== LISTA DE TAREAS ==
1: En el fragmento sobre la colonialidad en la academia, ¿cuál es el elogio máximo que puede recibir una tesis?
2: Prolonga el fragmento sobre la colonialidad en la academia a partir de su último párrafo.

== FRAGMENTO SELECCIONADO ==
╭──

La colonialidad también se recicla en las aulas, los estudiantes aprenden que el método científico es un ritual inalterable, heredado de Descartes y Newton, mientras ignoran los saberes ancestrales de los pemones sobre astronomía o de los wayuu sobre botánica medicinal. El currículo no enseña a pensar, entrena a replicar. Las tesis se convierten en ejercicios de mimicry, donde el elogio máximo es “esto podría haberse escrito en Harvard”.
Pero el sistema tiene grietas, en los pasillos de algunas universidades, como en la Universidad Central de Venezuela, entre sus problemas, surge una contra-cultura científica. Jóvenes investigadores que mezclan ecuaciones con relatos campesinos, publican en plataformas bilingües y convierten talleres comunitarios en laboratorios de código abierto. Es una insurgencia discreta, traducen papers al wayuunaiki, usan inteligencia artificial para mapear cultivos en Barinas, o aplican la medicina tradicional yanomami en hospitales sin recursos. Cada uno de estos actos es un hackeo al sistema, una prueba de que el conocimiento puede ser localmente relevante y globalmente audaz.
Sin embargo, la matriz contraataca, el academicismo colonial internaliza su vigilancia, el profesor que desestima un proyecto por “poco teórico”, el becario que abandona su investigación sobre la caña de azúcar venezolana para estudiar el carbón en Alemania, el comité editorial que rechaza un estudio por citar a Rodolfo Quintero en vez de a Foucault. La trampa es perfecta, nos convencen de que la autocolonización es mérito.
El neurocolonialismo tecnológico profundiza la herida, las apps que miden nuestra productividad siguen algoritmos diseñados en Silicon Valley, las universidades compran software que no reconoce los dialectos venezolanos, y hasta los proyectos de innovación social dependen de fondos que exigen marcos lógicos ajenos a nuestra oralidad. La tecnología, en vez de ser herramienta, se vuelve prótesis de un cuerpo extraño.

╰──

== DATOS EXTRAÍDOS ==
╭──

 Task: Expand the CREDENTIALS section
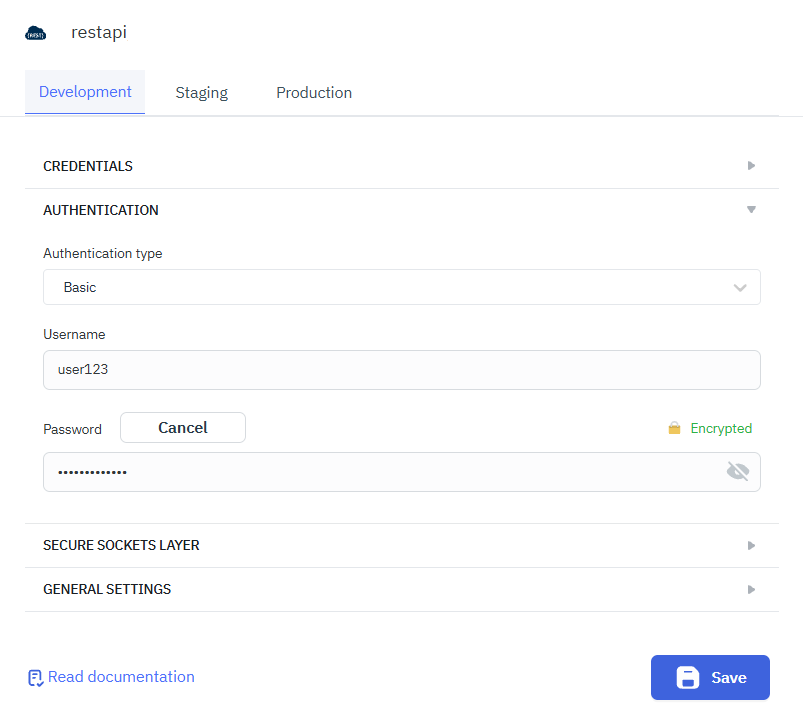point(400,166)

╰──
╭──

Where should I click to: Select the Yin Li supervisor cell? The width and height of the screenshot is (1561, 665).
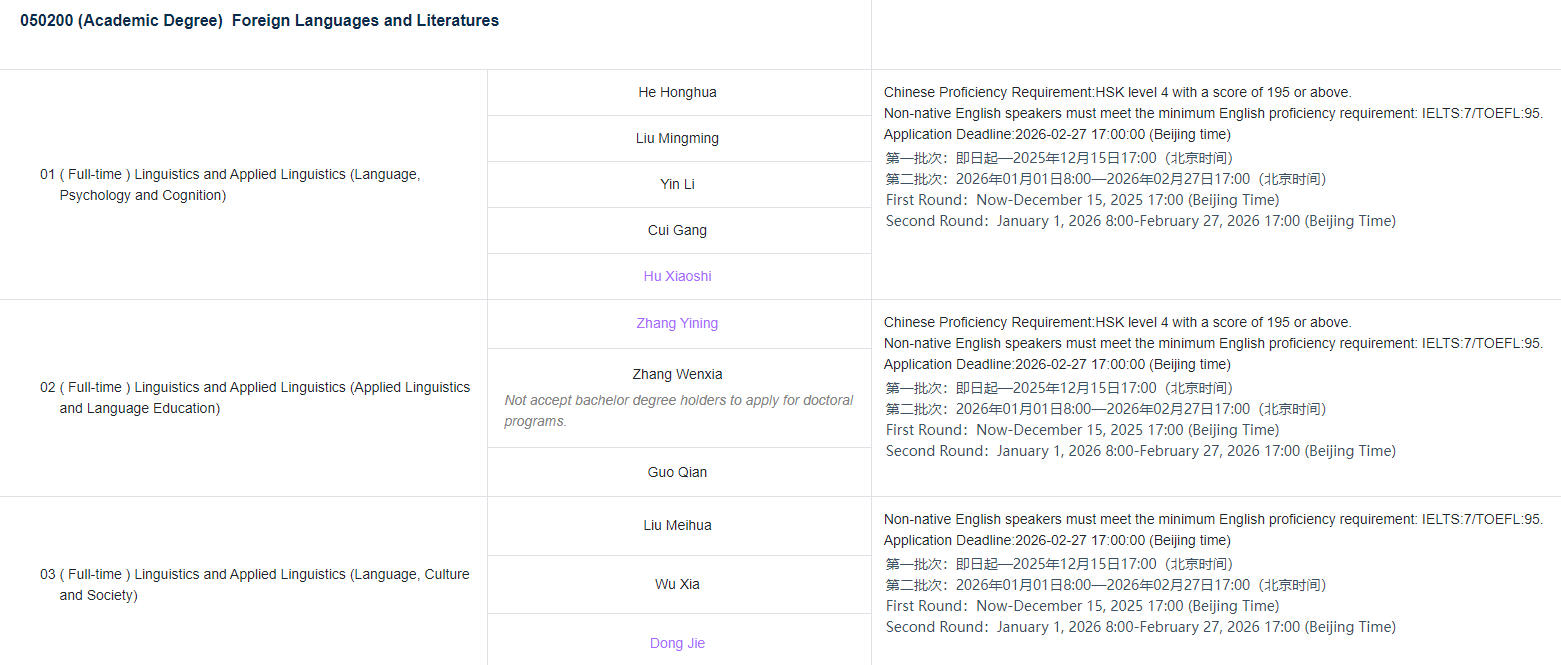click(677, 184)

╰──

== RESPUESTAS DEL EJERCICIO ==
1: El elogio máximo es “esto podría haberse escrito en Harvard”.

2:
Descolonizar la ciencia exige más que cambiar idiomas, es una “neuroguerrilla”. Implica rescatar la observación participante de las escuelas etnográficas venezolanas, reescribir las normas APA para incluir saberes populares en cursiva y sin comillas, y crear revistas donde un estudio sobre la efectividad de la hoja de guayaba contra la diabetes valga tanto como un ensayo clínico en “The Lancet”. No se trata de negar el método, sino de expandirlo; no de quemar laboratorios, sino de llenarlos con tierra de conuco y ecuaciones sediciosas.
Los próceres de esta batalla no llevan batas ni togas académicas, son las parteras de Barlovento que integran estadísticas con hierbas, los ingenieros que hackean drones para monitorear cosechas sin internet, los profesores que evalúan con crónicas en vez de exámenes estandarizados. Su arma no es la citación, sino la hibridación.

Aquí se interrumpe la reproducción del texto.